Koalisi Masyarakat Sipil Desak 8 Poin Krusial Diperhatikan di RUU KUHAP. (Suara.com/Bagaskara)
Koalisi Masyarakat Sipil Desak 8 Poin Krusial Diperhatikan di RUU KUHAP. (Suara.com/Bagaskara)

Kepala Divisi Hukum Komisi untuk Orang Hilang dan Korban Tindak Kekerasan (KontraS), Andri Yunus menyebut dalam beberapa kasus kesewenang-wenangan oleh aparat penegak hukum mengakibatkan korban sulit untuk mendapatkan keadilan.

Dia mencontohkan kasus salah tangkap dan penganiayaan terhadap seorang guru ngaji bernama Muhamad Fikry alias Fikry Bin Rusin di Tambelang, Kabupaten Bekasi pada 2021 lalu. Kasus tersebut ditangani KontraS dan LBH Jakarta. Fikry ditangkap oleh aparat dari Polsek Tambelang dan Polres Bekasi atas tuduhan kasus begal.

Saat proses penyelidikan Fikry mengalami penyiksaan dan dipaksa untuk mengaku sebagai komplotan begal. Belakangan terungkap, Fikry berada rumahnya saat peristiwa pembegalan yang terjadi di Jalan Sukaraja, Bekasi pada dini hari 24 Juli 2021.

Pada tahap peradilan tingkat pertama, Fikry dinyatakan bersalah. Fikry lantas mengajukan banding hingga kasasi. Akhirnya di tingkat kasasi Fikry dinyatakan tidak terbukti terbersalah. KontraS dan LBH Jakarta kemudian mengambil langkah hukum dengan melaporkan kepolisian yang melakukan kesewenang-wenangan dan penyiksaan ke Polda Metro Jaya.

"Dengan maksud bahwa klien kami ini adalah korban dari penyiksaan, korban dari kebrutalan aparat. Laporan diterima (Polda Metro Jaya) tapi hingga saat ini laporan tersebut didiamkan begitu saja, tanpa memberikan apa alasan dan kendalanya," kata Andri.

Selain mekanisme keberatan, ketika korban menuntut hak ganti rugi dan pemulihan seperti restitusi, kompensasi, serta dana bantuan dari tindak pidana yang dialaminya juga masih sulit untuk didapatkan.
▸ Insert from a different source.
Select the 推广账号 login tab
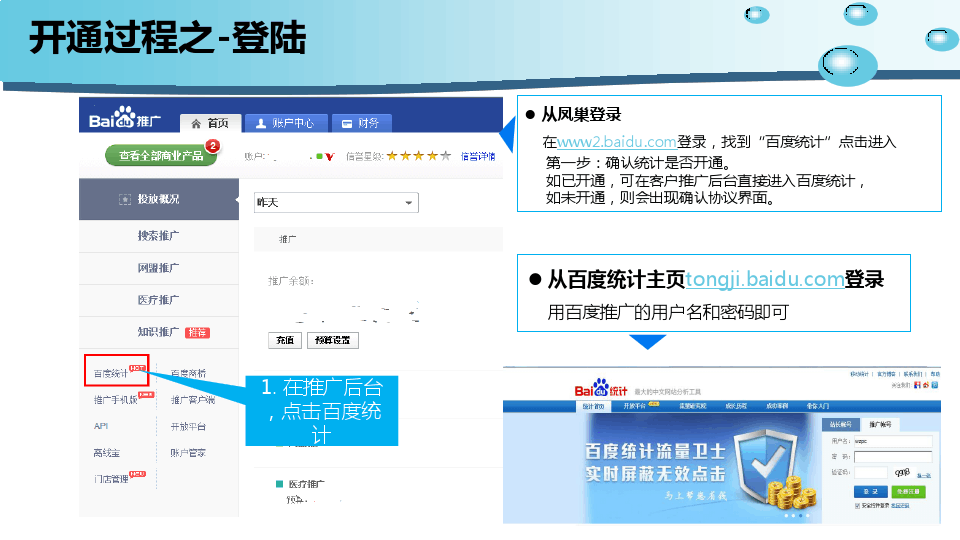960x540 pixels. (x=881, y=424)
Selain itu, KontraS dan LBH Jakarta sebagai pembela hukum mengajukan permohonan ganti rugi dan rehabilitasi ke Pengadilan Negeri Cikarang.

Tuntutan itu memang ditindaklanjuti pengadilan, tapi hakim yang menyidangkan menolak tuntutan Fikri. Alasannya, karena Fikri sudah mengajukan praperadilan saat awal kasus.
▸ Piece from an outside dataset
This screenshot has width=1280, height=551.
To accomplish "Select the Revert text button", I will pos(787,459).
"Kami melihat upaya korban untuk mendapatkan pemulihan itu harus melalui jalan memutar dan tidak efektif. Itu yang perlu menjadi titik tekan, baik pemerintah dan DPR harus memperhatikan perbaikan KUHAP secara komperhensif," tegas Andri.
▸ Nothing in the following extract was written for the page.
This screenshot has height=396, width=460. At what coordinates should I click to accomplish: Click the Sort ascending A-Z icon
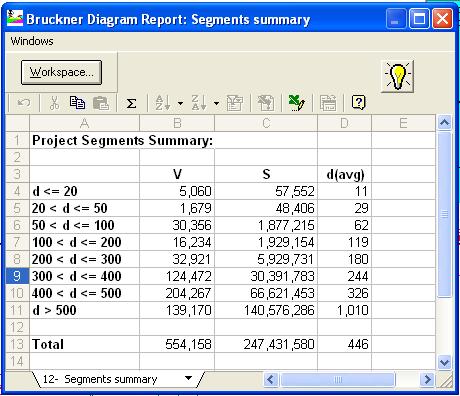(x=163, y=103)
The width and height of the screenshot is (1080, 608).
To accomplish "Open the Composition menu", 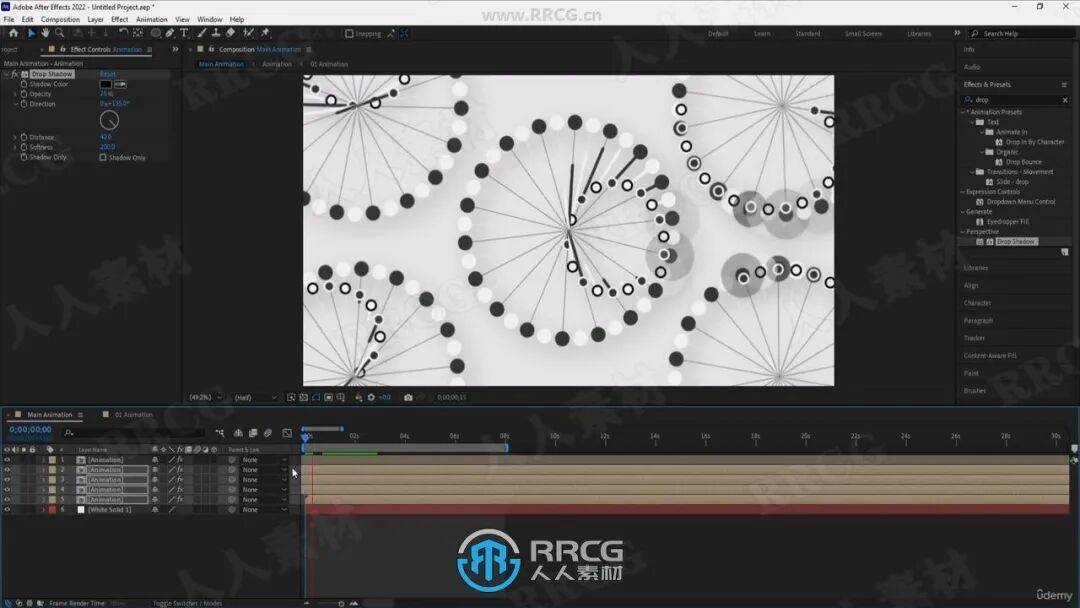I will pyautogui.click(x=60, y=19).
Materi krusial lainnya yang harus diatur dalam pembaruan KUHAP, yakni perbaikan pengaturan hak korban, terutama hak korban (pelapor) untuk mengajukan keberatan/komplain ketika laporannya tidak ditindaklanjuti. Kemudian hak korban untuk memperoleh informasi dan dilibatkan secara aktif dalam peradilan pidana.

Pengacara publik Lembaga Bantuan Hukum (LBH) Jakarta, Belly Stanio menyebut ada banyak laporan masyarakat yang tidak diproses kepolisian.

"Ketika kami memberikan pendidikan hukum kepada masyarakat, ada kasus pidana lapor polisi. Tapi ketika kami memberikan nasihat hukum, lapor polisi, dari polisinya enggak ada tindak lanjut," ujar Belly.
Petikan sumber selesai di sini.